→ **Brief**: Copy out in full every line of the records below that contains the string "Image".

→ **Extracted entries**:
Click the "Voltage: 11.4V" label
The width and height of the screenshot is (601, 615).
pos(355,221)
---
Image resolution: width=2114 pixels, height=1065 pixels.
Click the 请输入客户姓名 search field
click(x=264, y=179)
* * *
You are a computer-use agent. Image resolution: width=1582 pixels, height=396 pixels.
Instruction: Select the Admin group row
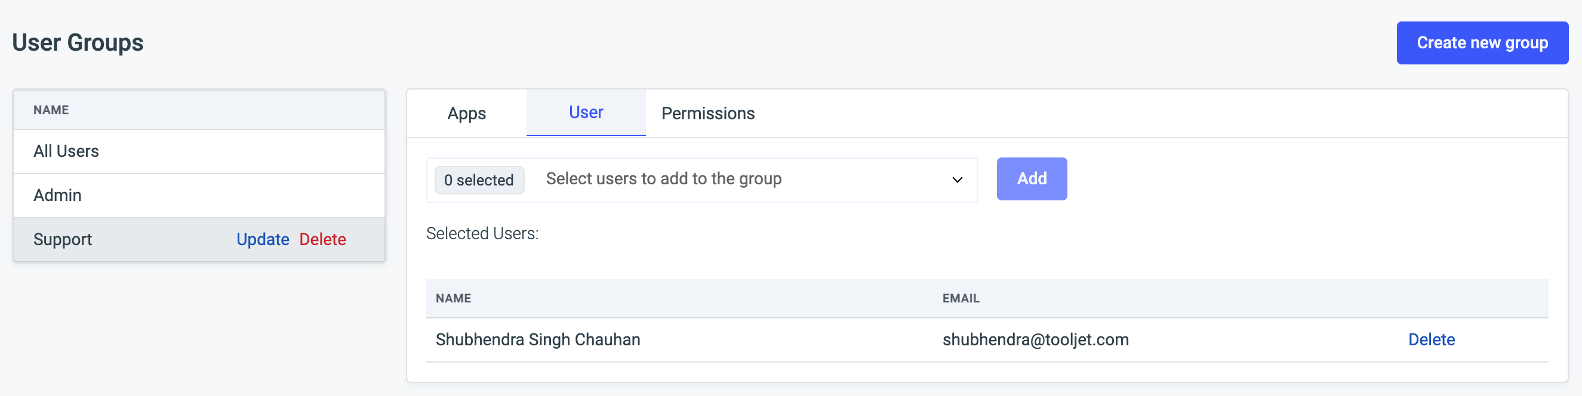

→ **Written solution**:
Image resolution: width=2114 pixels, height=1065 pixels.
You are a computer-use agent. Image resolution: width=1582 pixels, height=396 pixels.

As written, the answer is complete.